* Data for this exercise
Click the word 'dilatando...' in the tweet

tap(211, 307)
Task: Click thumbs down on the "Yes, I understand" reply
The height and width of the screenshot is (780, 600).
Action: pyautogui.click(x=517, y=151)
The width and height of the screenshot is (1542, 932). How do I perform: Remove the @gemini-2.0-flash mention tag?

...

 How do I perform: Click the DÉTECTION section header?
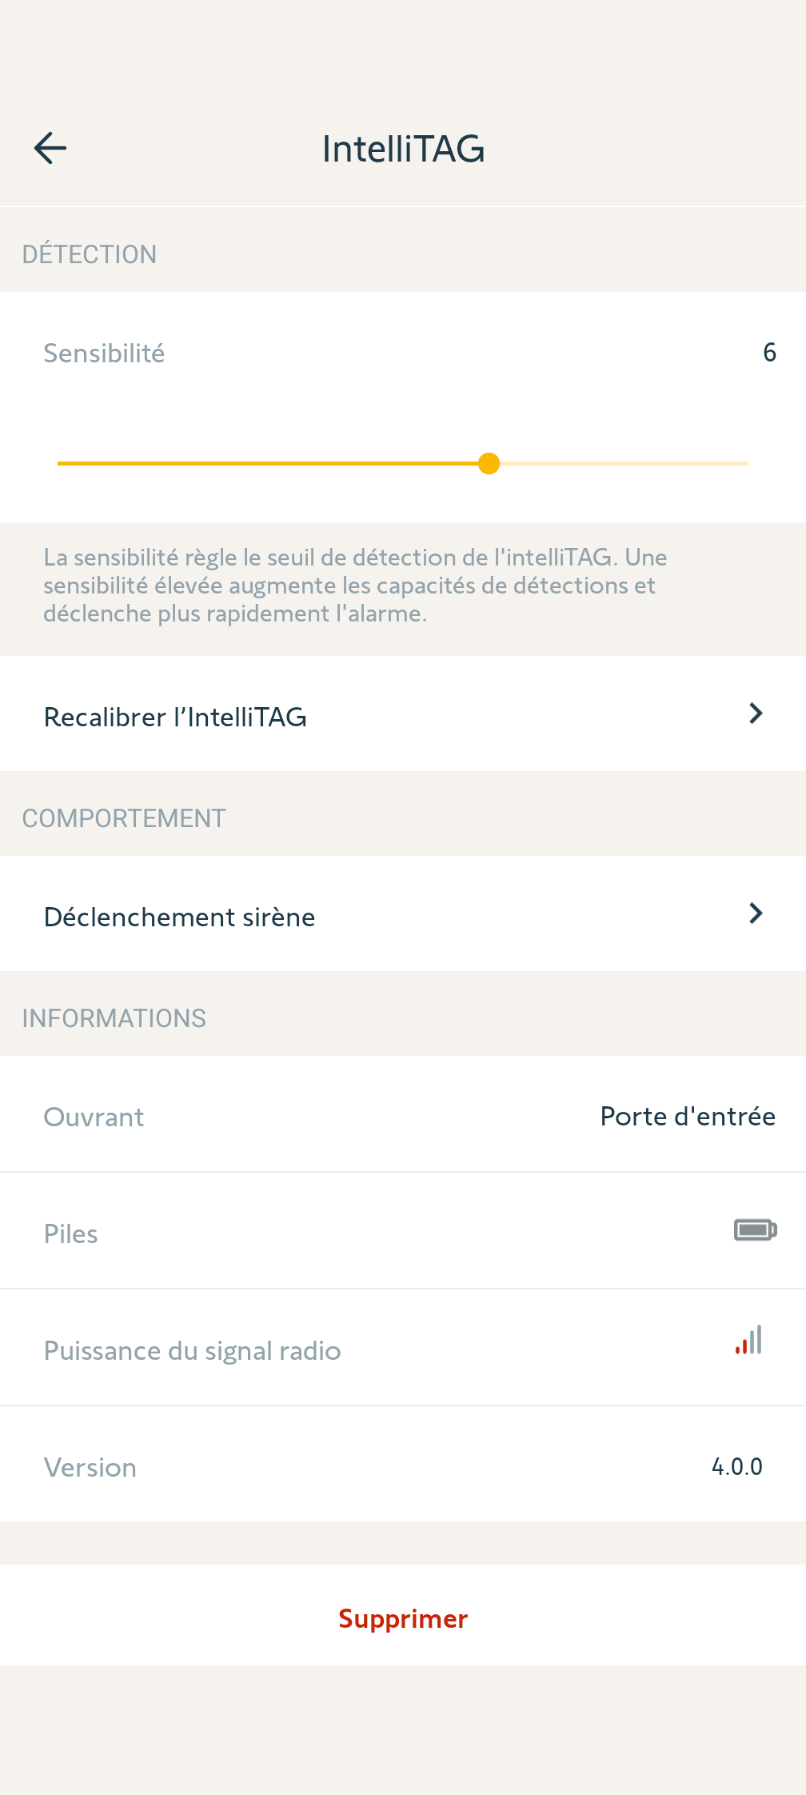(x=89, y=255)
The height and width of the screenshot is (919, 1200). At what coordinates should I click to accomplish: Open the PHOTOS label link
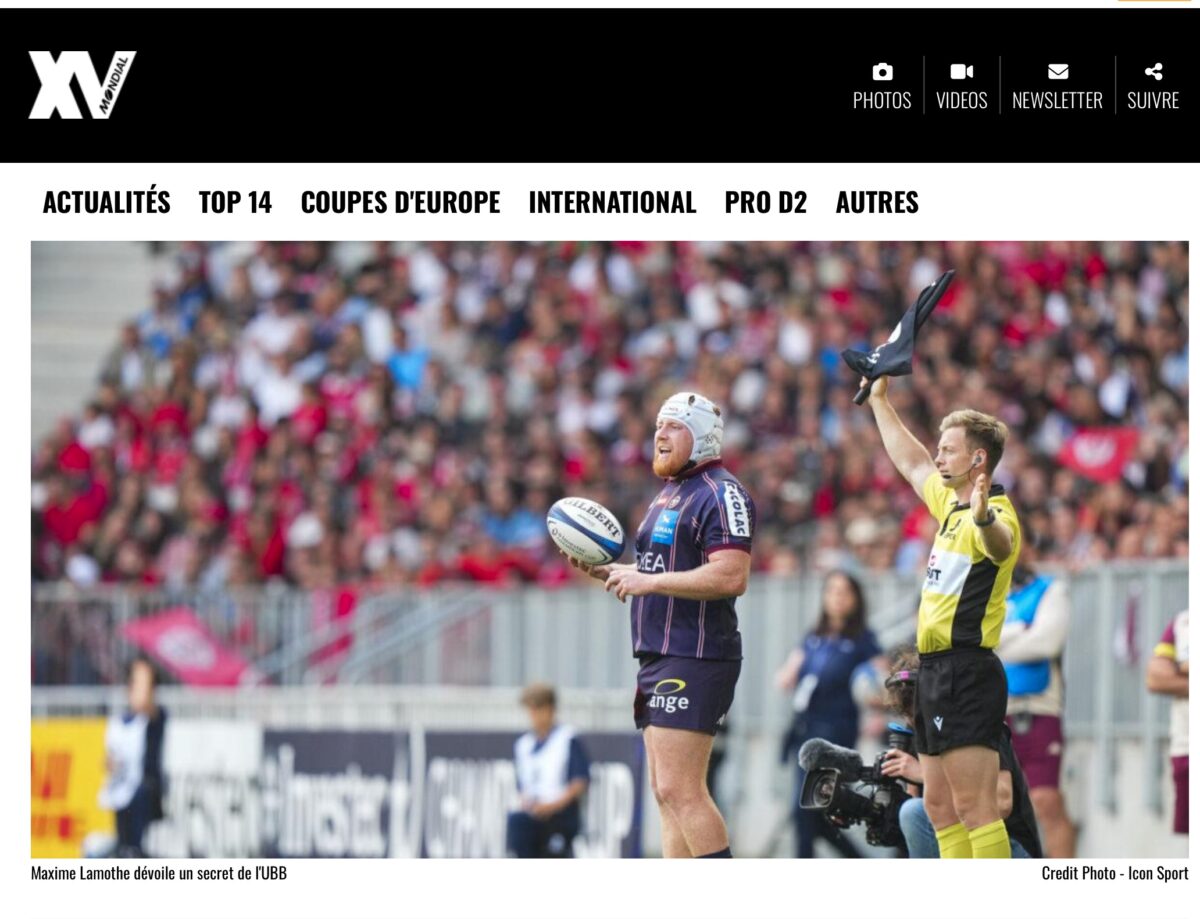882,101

...

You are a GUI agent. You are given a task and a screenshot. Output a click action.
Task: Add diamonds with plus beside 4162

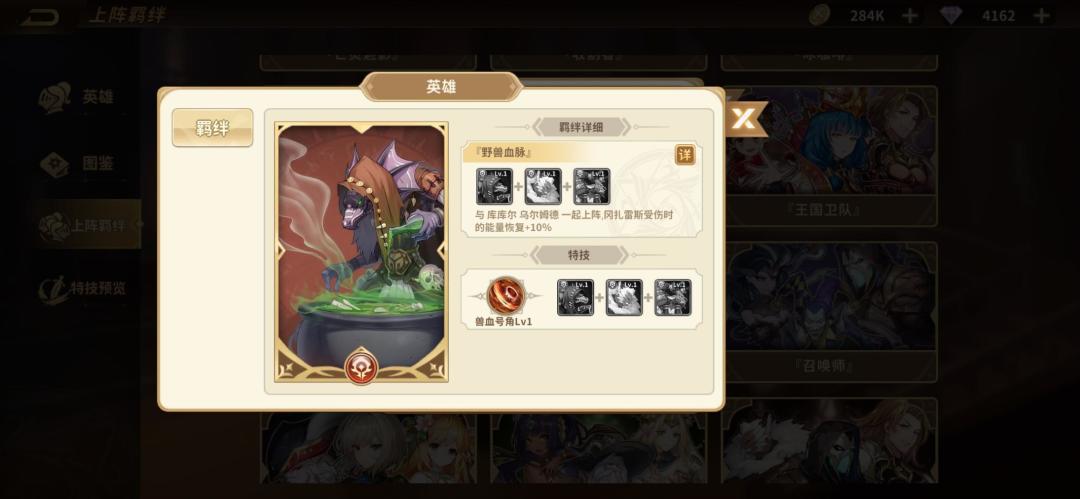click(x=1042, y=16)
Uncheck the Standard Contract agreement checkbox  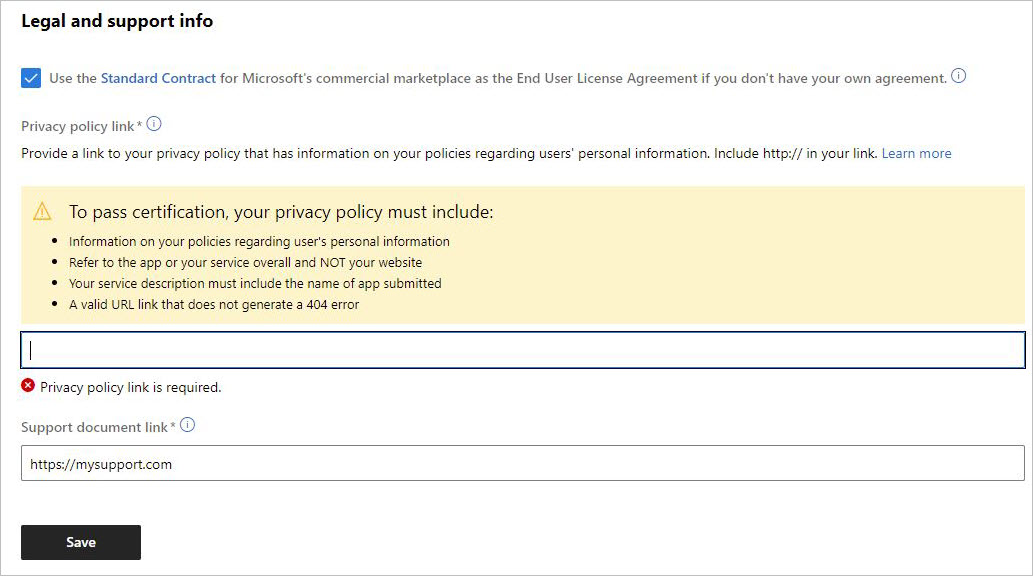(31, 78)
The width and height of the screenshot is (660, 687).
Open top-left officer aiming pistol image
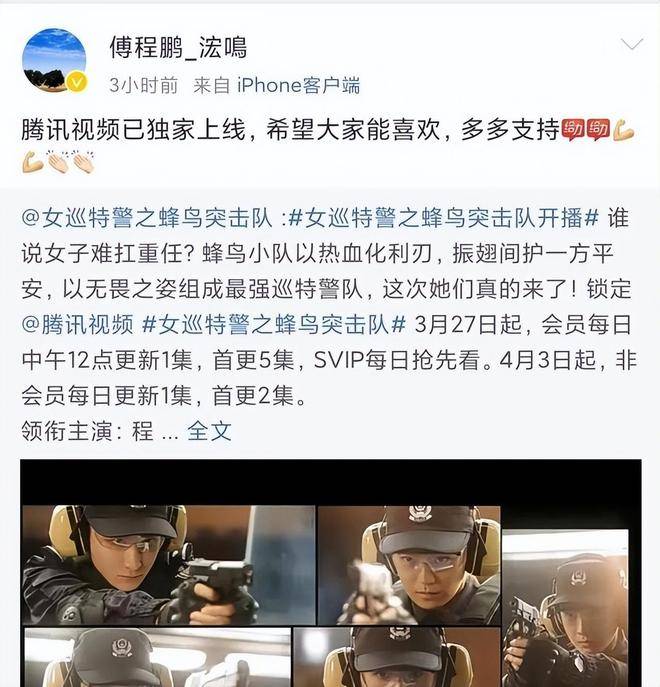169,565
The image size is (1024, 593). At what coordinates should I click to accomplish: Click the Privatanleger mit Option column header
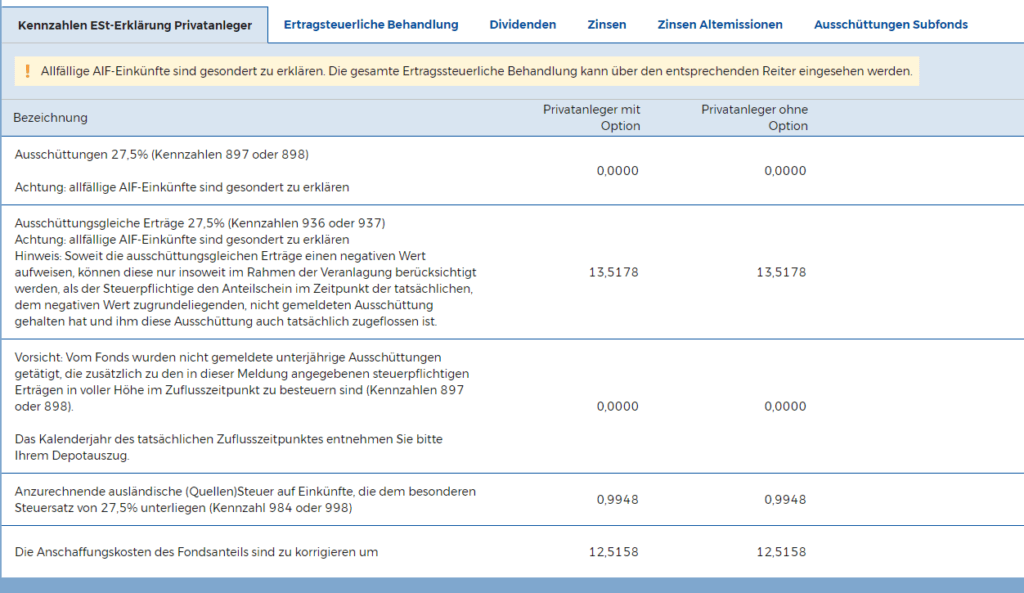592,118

* What needs to be done
The lines to extract from the data above begin with the line containing "Task: Click thumbs" and end with the line containing "The width and height of the screenshot is (1542, 932).". Extract them exactly, including both.

* Problem solution
Task: Click thumbs down on the "Yes, I understand" reply
The height and width of the screenshot is (780, 600).
Action: pyautogui.click(x=517, y=151)
The width and height of the screenshot is (1542, 932). How do I perform: Remove the @gemini-2.0-flash mention tag?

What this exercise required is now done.